Мария. Вот и уезжайте! Так будет лучше всего. Ансельм. Едемте со мной! Мария. Что вы сказали?

Ансельм. Уедемте вместе.

Мария ошеломленно смотрит на него. Пауза.

Мария. Вы с ума сошли! Что вы опять придумали?

Ансельм (немного помолчав, другим тоном). Разумеется, вы поняли мое предложение превратно, так я и думал.

Mapия. Я даже не пытаюсь понять. Я осталась, потому что хочу здесь прибрать. Если желаете сказать еще что-то, извольте; полагаю, у вас нет намерения обидеть меня.

Ансельм. Не знаю, обидит ли вас, если я скажу, что люблю Томаса больше, чем вы. Ведь мы с ним очень похожи. Теперешний его срыв - всего-навсего подражание мне. А моя враждебность, пожалуй, идет от страха за себя. Но вы-то бесполезно страдаете от него и сами себе в этом не признаетесь.

Мария. Страдает он! Это сильный человек, который всегда добивался, чего желал, утратил уверенность в себе.

Ансельм (ревниво). Томас все умеет, но только не страдать!

Мария. Ужасно, когда видишь все это, а помочь ничем не можешь.

Ансельм. Вы-то могли бы.

Мария. Я? Ах, Ансельм, тут зоркость вас подводит! Я ничегошеньки не понимаю в этих нечеловеческих идеях.

Ансельм. Есть одно средство.

Мария. Ну так говорите скорее.

Ансельм. Я уже сказал.

Мария (помолчав). Но это же мечтания, прожектерство.

Пауза.

Ансельм. По-вашему, я оспариваю превосходство Томаса, чувствую себя рядом с ним умственно ущербным?

Мария. Говорят, вам пришлось уйти из университета, из-за стычек?

Ансельм. Я сделался невыносим. Мне бы жить в эпоху инквизиции! Если какой-то человек придерживается иного мнения, я вижу звериный оскал каменного идола. Кто понимает, разглядит за ним бесстыдную решимость утопающих, которые дерутся из-за места в лодке.

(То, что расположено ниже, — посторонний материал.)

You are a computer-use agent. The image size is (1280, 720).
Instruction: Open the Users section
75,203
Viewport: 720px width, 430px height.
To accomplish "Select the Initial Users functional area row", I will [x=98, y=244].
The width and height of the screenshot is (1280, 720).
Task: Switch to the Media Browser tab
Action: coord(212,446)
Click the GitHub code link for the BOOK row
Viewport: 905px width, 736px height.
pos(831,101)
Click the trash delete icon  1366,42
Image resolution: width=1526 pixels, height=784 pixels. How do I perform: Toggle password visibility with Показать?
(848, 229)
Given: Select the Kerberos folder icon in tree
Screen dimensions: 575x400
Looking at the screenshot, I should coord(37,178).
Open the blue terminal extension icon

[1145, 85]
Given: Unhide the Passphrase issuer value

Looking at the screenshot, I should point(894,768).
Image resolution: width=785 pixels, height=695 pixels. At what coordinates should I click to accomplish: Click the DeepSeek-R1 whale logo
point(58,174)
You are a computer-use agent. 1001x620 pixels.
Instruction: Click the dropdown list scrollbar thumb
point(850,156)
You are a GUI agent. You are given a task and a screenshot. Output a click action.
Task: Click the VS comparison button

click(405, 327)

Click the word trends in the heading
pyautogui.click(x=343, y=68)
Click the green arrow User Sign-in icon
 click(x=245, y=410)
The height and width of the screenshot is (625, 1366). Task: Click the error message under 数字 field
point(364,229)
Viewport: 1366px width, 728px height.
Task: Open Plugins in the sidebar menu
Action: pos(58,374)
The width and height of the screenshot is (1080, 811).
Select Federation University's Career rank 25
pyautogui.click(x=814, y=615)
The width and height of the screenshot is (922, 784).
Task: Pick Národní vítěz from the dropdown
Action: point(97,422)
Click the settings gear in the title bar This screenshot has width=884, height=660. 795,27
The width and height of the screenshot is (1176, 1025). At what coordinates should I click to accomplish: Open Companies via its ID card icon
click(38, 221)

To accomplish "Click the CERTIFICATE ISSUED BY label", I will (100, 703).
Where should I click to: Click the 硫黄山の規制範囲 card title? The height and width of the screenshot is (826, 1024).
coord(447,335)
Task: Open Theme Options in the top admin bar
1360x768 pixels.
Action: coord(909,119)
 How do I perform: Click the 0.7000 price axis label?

Мария. Но люди ведь не могут не иметь разных мнений!

Ансельм. Наверно, у меня просто не хватает терпения. Ах, Мария, нам обоим не хватает на него терпения. Мне необходимо чувствовать, что для кого-то я - самое главное, решающее. А не то я чувствую себя отверженным. Томас способен обходиться без людей, но согласитесь, это же чудовищно!

Мария. Тут вы, пожалуй, отчасти правы; в Томасе есть что-то нечеловеческое, я ему сто раз говорила.